Canadá
Hopedale ocupa un puerto resguardado en la costa de Labrador que los misioneros moravos, quienes lo fundaron en 1782, consideraron el sitio más prometedor para su misión entre los inuit del norte de Labrador. La iglesia de tablones blancos y los edificios de la misión que construyeron aún se alzan en la costa, formando una de las estructuras de madera más antiguas que sobreviven en el este de Canadá y un Sitio Histórico Nacional que documenta casi 250 años de encuentros interculturales en una de las comunidades más remotas de América del Norte.

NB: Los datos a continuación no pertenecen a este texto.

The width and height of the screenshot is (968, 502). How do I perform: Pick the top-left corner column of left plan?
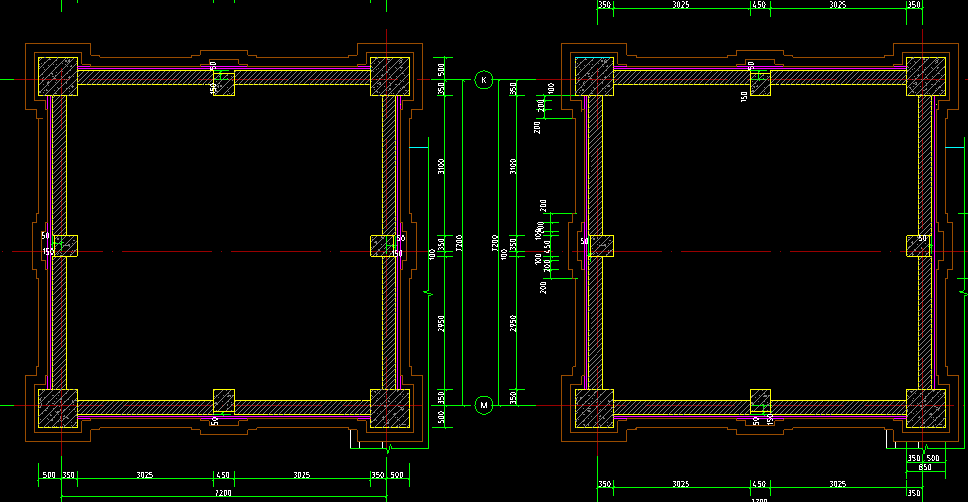point(58,77)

La influencia de la misión morava en Hopedale —y en toda la costa de Labrador— fue profunda y compleja. Los misioneros de habla alemana trajeron el cristianismo, la alfabetización, la música europea (la tradición de la banda de metales morava continúa en algunas comunidades de Labrador) y un sistema comercial que tanto enriqueció como alteró la vida de los inuit. Los edificios de la misión, preservados con notable esmero por la comunidad, incluyen la iglesia (1782), la casa de la misión y un pequeño museo que exhibe instrumentos musicales moravos, artefactos inuit y los efectos personales de los misioneros que pasaron toda su vida adulta en este remoto puesto avanzado. Las traducciones manuscritas de la Biblia en inuktitut y los himnarios en exhibición representan algunos de los primeros registros escritos de la lengua inuit de Labrador.

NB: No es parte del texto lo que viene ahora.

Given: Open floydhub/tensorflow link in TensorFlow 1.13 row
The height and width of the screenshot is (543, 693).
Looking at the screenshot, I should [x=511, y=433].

El paisaje que rodea Hopedale es el de un Labrador subártico en su forma más implacable y hermosa. La costa es un laberinto de islas, canales y fiordos esculpidos por la Capa de Hielo Laurentide, que se retiró de esta costa hace apenas 8,000 años, dejando atrás un terreno de granito expuesto, erráticos glaciares y el bosque boreal — abeto negro, alerce y aliso — que representa la extensión más septentrional de la cubierta arbórea en el este de Canadá. Las Montañas Mealy, visibles al sur, se elevan a más de 1,100 metros en una cordillera que fue designada como reserva de parque nacional en 2015, protegiendo una de las últimas grandes áreas silvestres intactas en el este de América del Norte.
Los encuentros con la vida silvestre en la región de Hopedale reflejan la extraordinaria productividad del Mar de Labrador. Las ballenas jorobadas y las ballenas minke se alimentan en las aguas costeras durante el verano, atraídas por los bancos de capelín que desovan en las playas en tal cantidad que los peces literalmente se amontonan en las olas. Los osos negros buscan alimento a lo largo de la costa en busca de bayas y salmón, y las manadas de caribúes del río George —que alguna vez contaron con más de 800,000 animales y que ahora, trágicamente, se han reducido— aún migran a través de la región en patrones que han regido la vida inuit durante milenios. Los inuit de Hopedale mantienen prácticas activas de caza y pesca de subsistencia —trucha ártica, caribú, foca y aves marinas— que conectan a la comunidad moderna con tradiciones que se remontan a miles de años.
Hopedale es visitado por barcos de crucero de expedición que exploran la costa de Labrador, con pasajeros desembarcando en Zodiac en el muelle de la comunidad. La población de la comunidad, de aproximadamente 600 habitantes —predominantemente inuit— recibe a los visitantes con calidez, y el recorrido por el complejo de la misión morava, a menudo guiado por guías locales que combinan conocimientos históricos con relatos familiares personales, es constantemente calificado como uno de los encuentros culturales más conmovedores en el itinerario de Labrador. La mejor época para visitar es de julio a septiembre, cuando el hielo marino se ha retirado, las flores silvestres florecen en la tundra y los largos días subárticos ofrecen hasta 18 horas de luz diurna para la exploración.